Selection -
According to insurers, civil claims are probably the most significant risk to a business associated with hand arm vibration exposure. A quick Google search on “hand arm vibration syndrome” will throw up websites and Google Ads about making claims through “no win no fee”.
We’re all familiar with “no win no fee” in the world of car accidents, but it has now entered and growing in the sector of industrial accidents too. Rightly or wrongly, the employee (especially disgruntled ones who are motivated to do so), or ex-employees can so easily start a claim with a click of a mouse button or a phone call.
“Claims can’t happen to us!”, you say. Or can they?
Closing your risk gaps by ensuring regulatory compliance, implementation of best practice methods, and robust safe systems of work are key to preventing injury. These will be examined by legal representatives before deciding to pursue the case. If they’re all watertight, then the case can be rejected from the outstart. This is highly likely to deter bogus, time-wasting claims too.
If appearing in court, defending the case should be straightforward as long as you can prove you’ve appropriate protective mechanisms in place. You should be able to prove that any HAVS injuries arose due to the claimant ignoring your safe systems of work and risk controls, and not through your negligence.
The consequences of a failed defense
Where your evidence of safe systems of work and risk controls are poor or non-existent, then you’re likely to fail. Sure, your insurance will pay out the claim (known as the INSURED cost) should you lose. After all, what do you pay your premiums for? But beware of the tsunami of costs up ahead. Are you aware of these?
What are they, you ask?
They’re UNINSURED costs that kick in and are unavoidable. The insurance DOES NOT cover these costs. Some examples of these are:
- Lost productivity
- Sick pay
- Replacement staff
- Increased insurance premiums
- Court costs
- Insurance excess
- Training and re-training costs
The HSE carried out an investigation (HSG245 – Investigating accidents and incidents) and estimated the uninsured costs to be a multiple of the insured costs by a factor of 8 to 36 times!
So, if a typical HAVS claim is in the region of £10-15k (which is not unusual according to a Top 10 Global insurance company), the uninsured cost to you is likely to range from £80k to £540k.
Additionally, think about the non-financial losses like reputational damage, failure to retain or recruit good employees, and decreased morale. These will inevitably be felt financially, and as a result, it could end up costing you even more than just the uninsured costs alone!
Protecting your organisation
How well equipped are you to successfully repel a court claim?
- Have you determined your risk gaps (your risk assessment, if you’ve carried one out, should tell you this)?
- Depending upon your findings, you may have to provide your employees with awareness training and health surveillance, and in some extreme cases even stop work. Have you determined these?

Entries -
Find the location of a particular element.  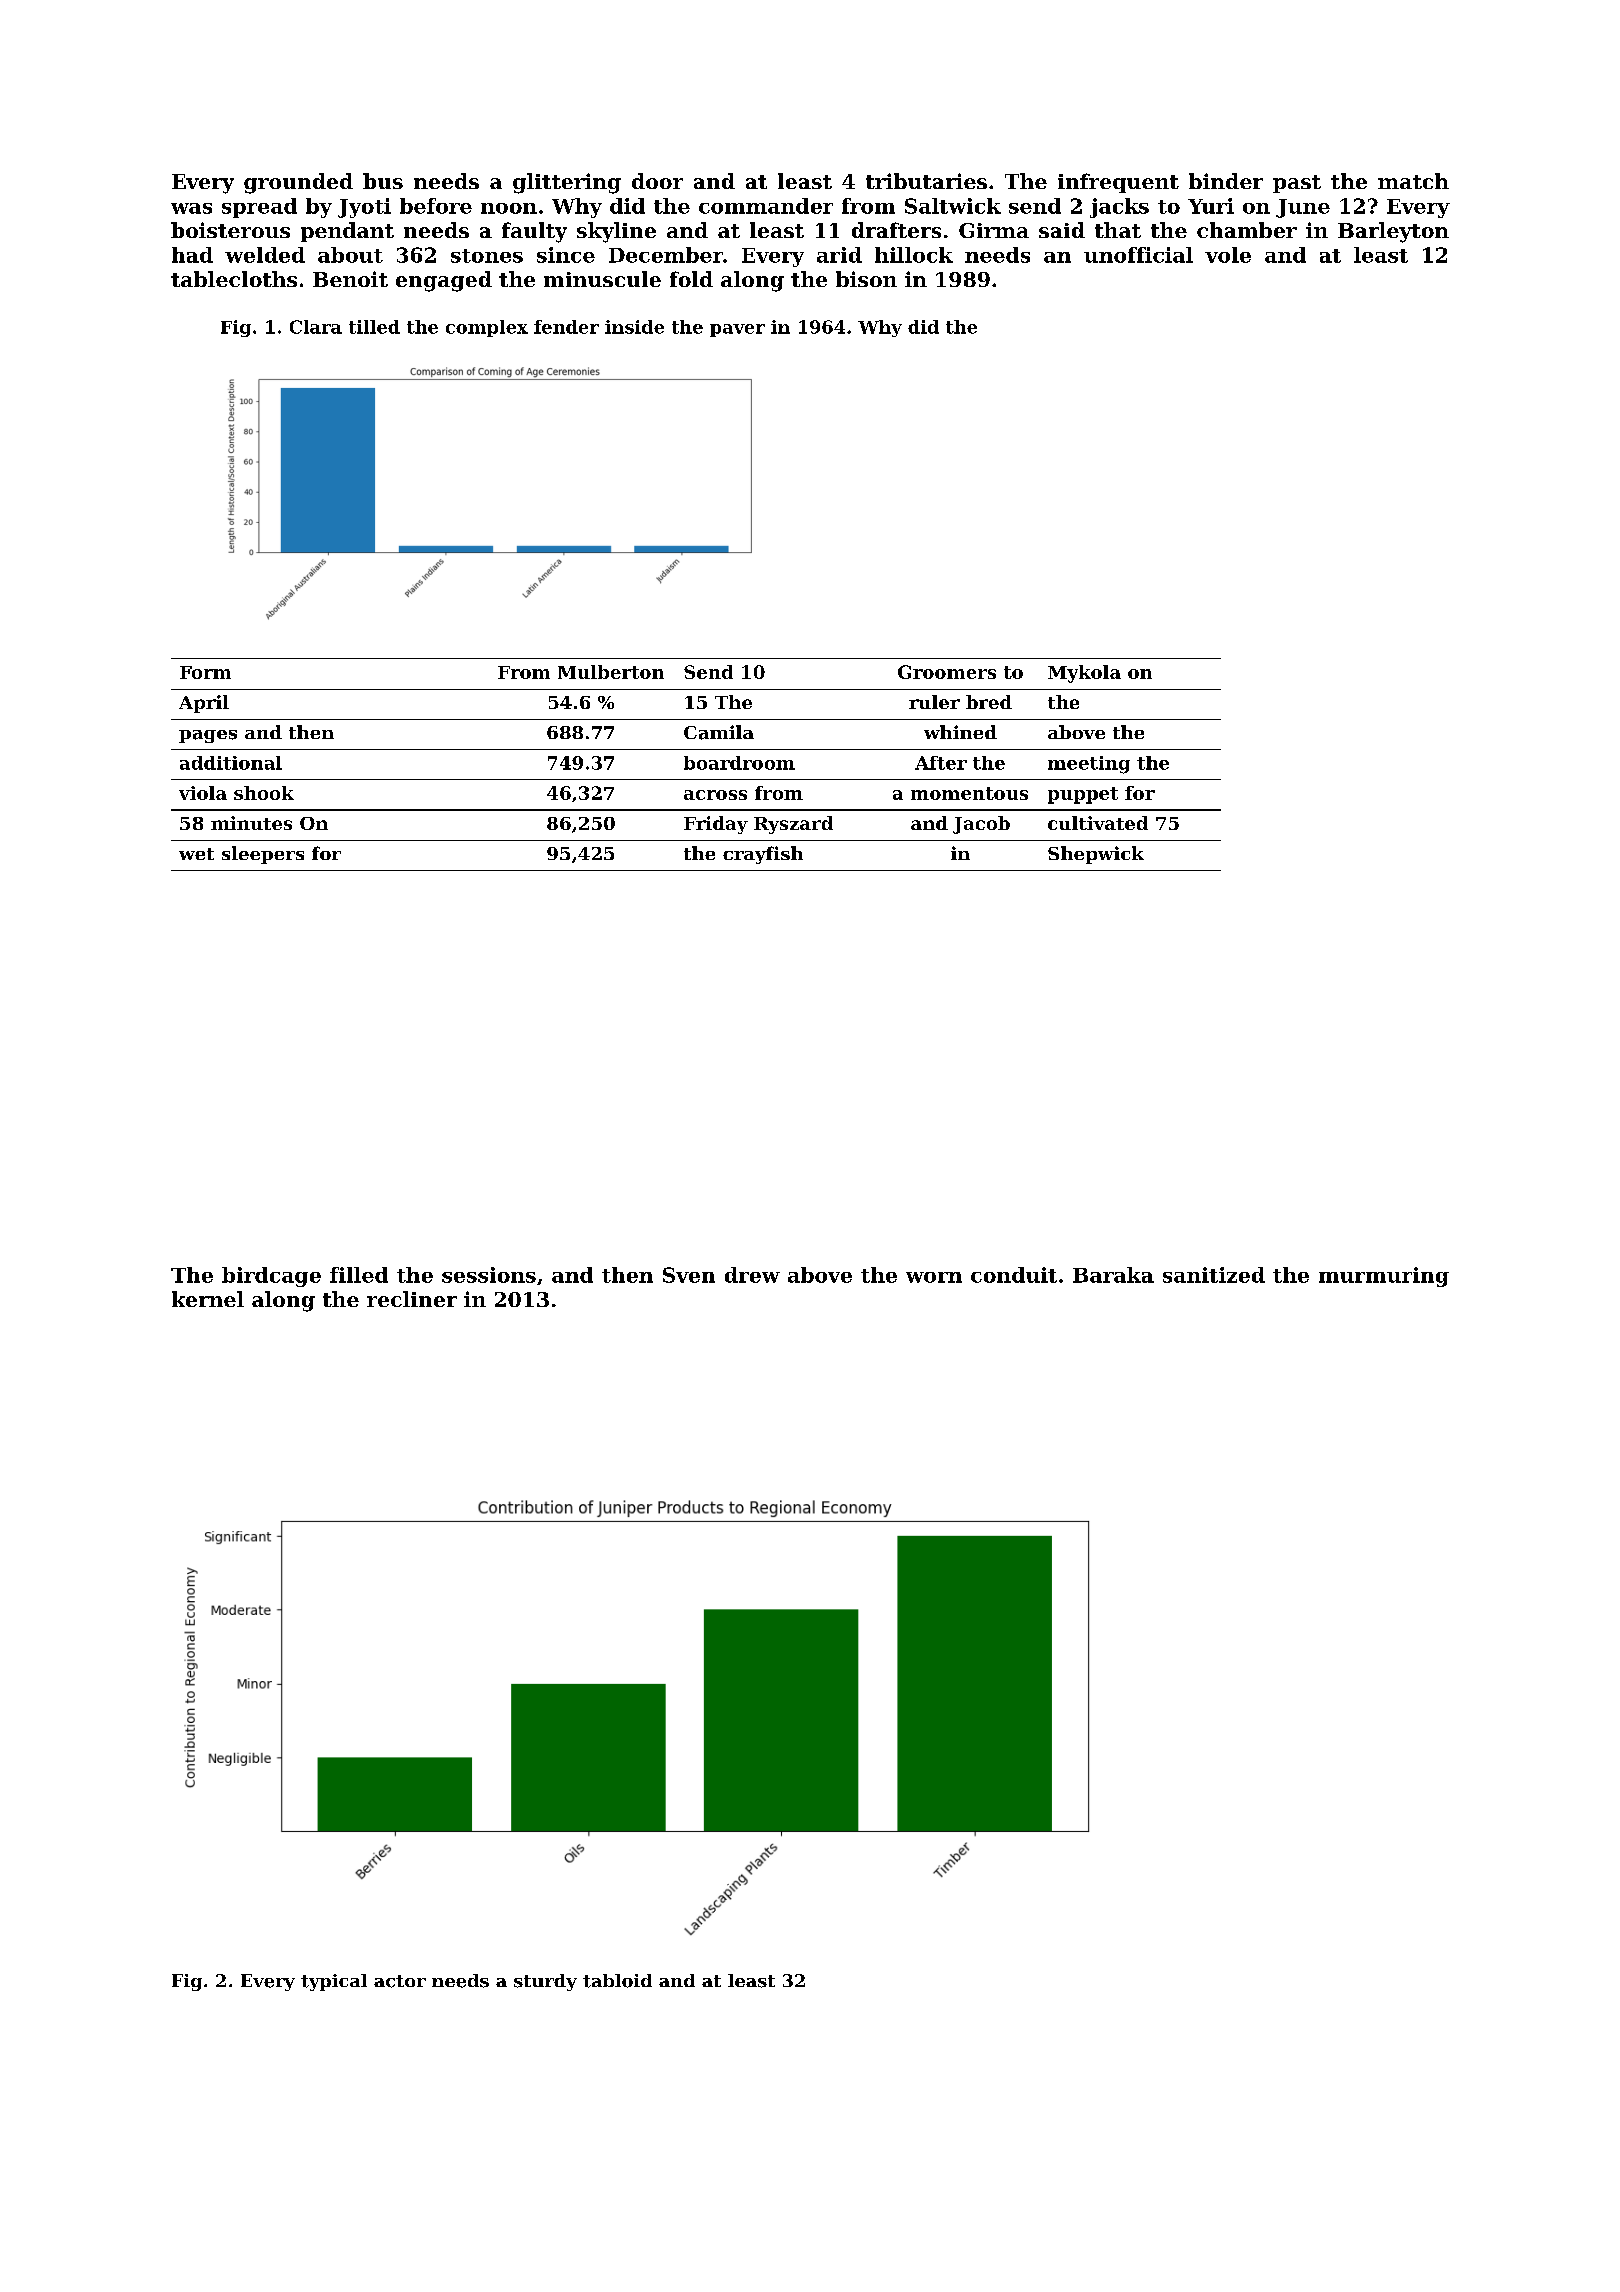

vole is located at coordinates (1228, 255).
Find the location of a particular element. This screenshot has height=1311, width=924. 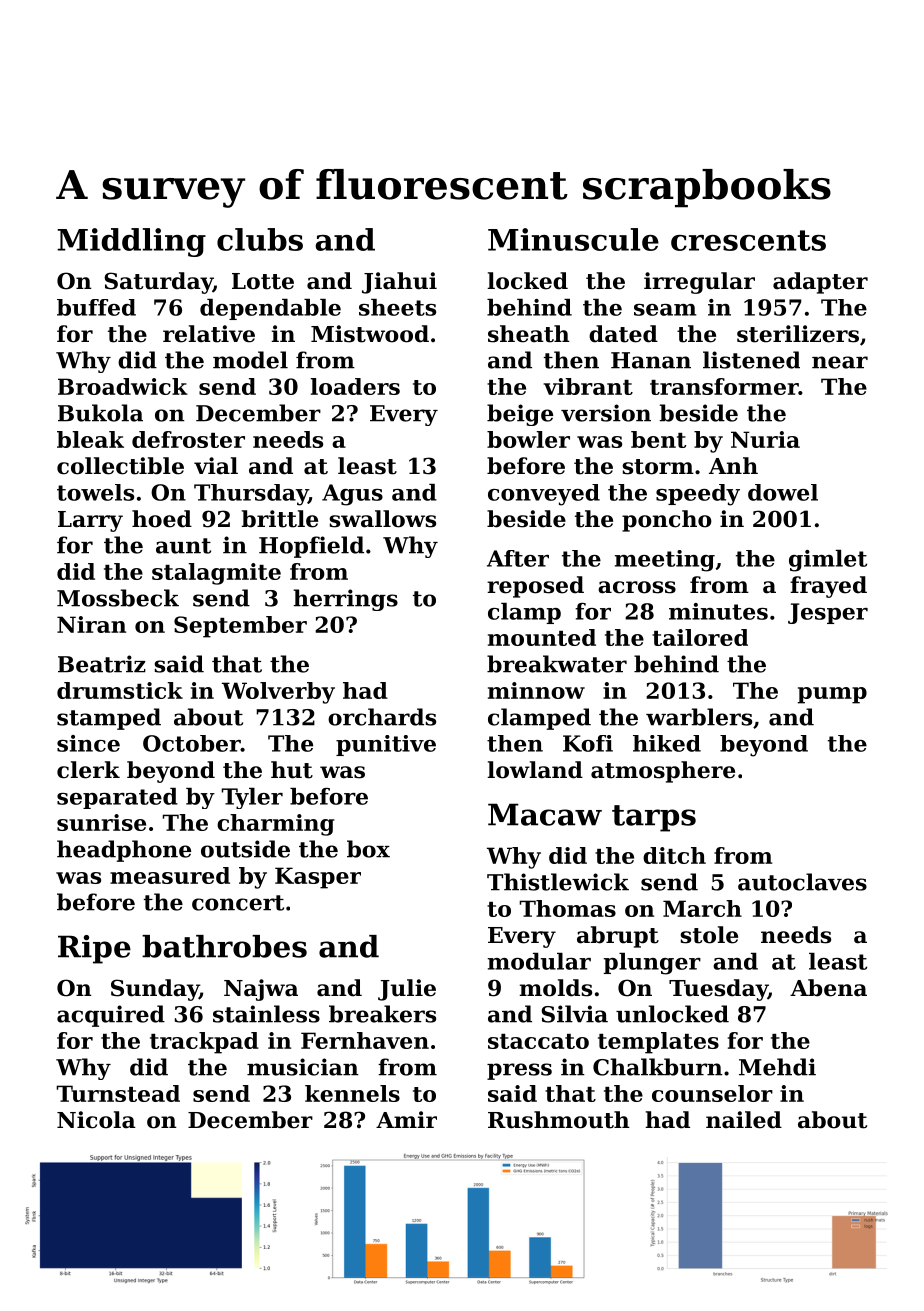

Mossbeck is located at coordinates (118, 598).
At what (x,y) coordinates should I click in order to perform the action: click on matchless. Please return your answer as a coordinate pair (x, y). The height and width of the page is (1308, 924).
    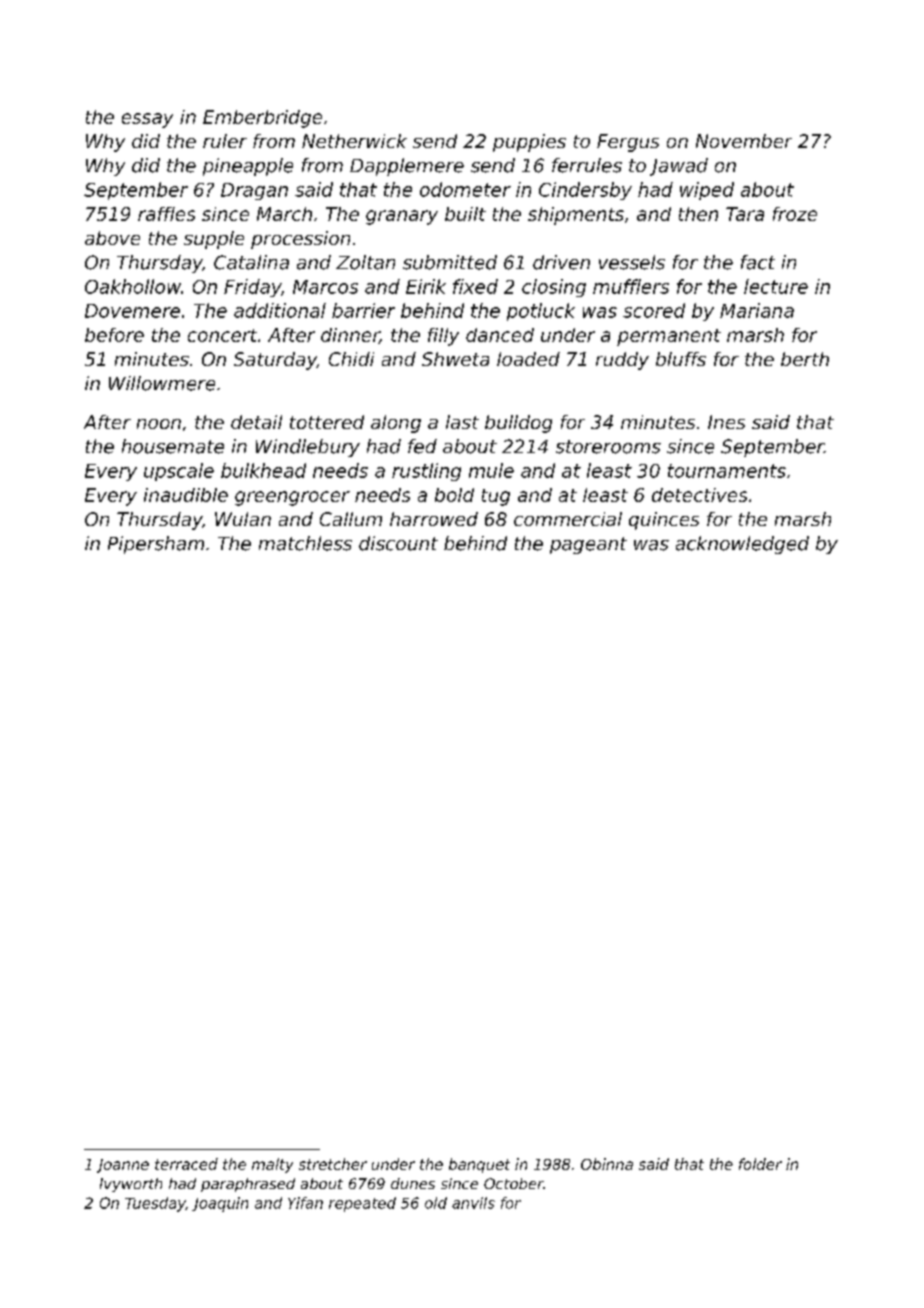
    Looking at the image, I should click on (305, 543).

Short problem - Continue the text on hand arm vibration claims from the point where it stops. The records are separate material and have no connection to the text on hand arm vibration claims.

Expected output -
- Do your vibration controls reduce exposure to as low as reasonably possible to minimise the risks of HAVS injuries? How compliant is your organisation with the vibration regulations?
- Have you a suitable purchase policy for efficient tools? You should also have in place other best practice policies to minimise vibration risks (e.g. when to replace worn consumables).
- Have you recorded and documented all your actions and processes?
The courts will require you to produce evidence of all this when defending.
How we’ve helped
A manager of a small metalworking business had concerns about the possibilities of litigation in his organisation. The business carried out a risk assessment and asked Essel to sanitise their vibration measurements. However, they had failed to carry out the measurements using guidance in accordance with the correct international standards and also failed to use approved measuring instrumentation. This resulted in invalid measured vibration results and consequently an invalid risk assessment too.
They requested us to carry out a competent risk assessment which helped identify their risk gaps. We made recommendations on how to close these risk gaps to minimise the risks of injury and to be legally compliant.
We recommended the introduction of a purchase policy for acquiring more efficient tools (preferably by trialling the tools first), and to also implement best practice by giving high priority to tool maintenance and servicing (they were severely deficient in this area). We also provided awareness training to operatives which included making them aware of their own legal obligations to minimise the risks of injury (you should know that employees have obligations too).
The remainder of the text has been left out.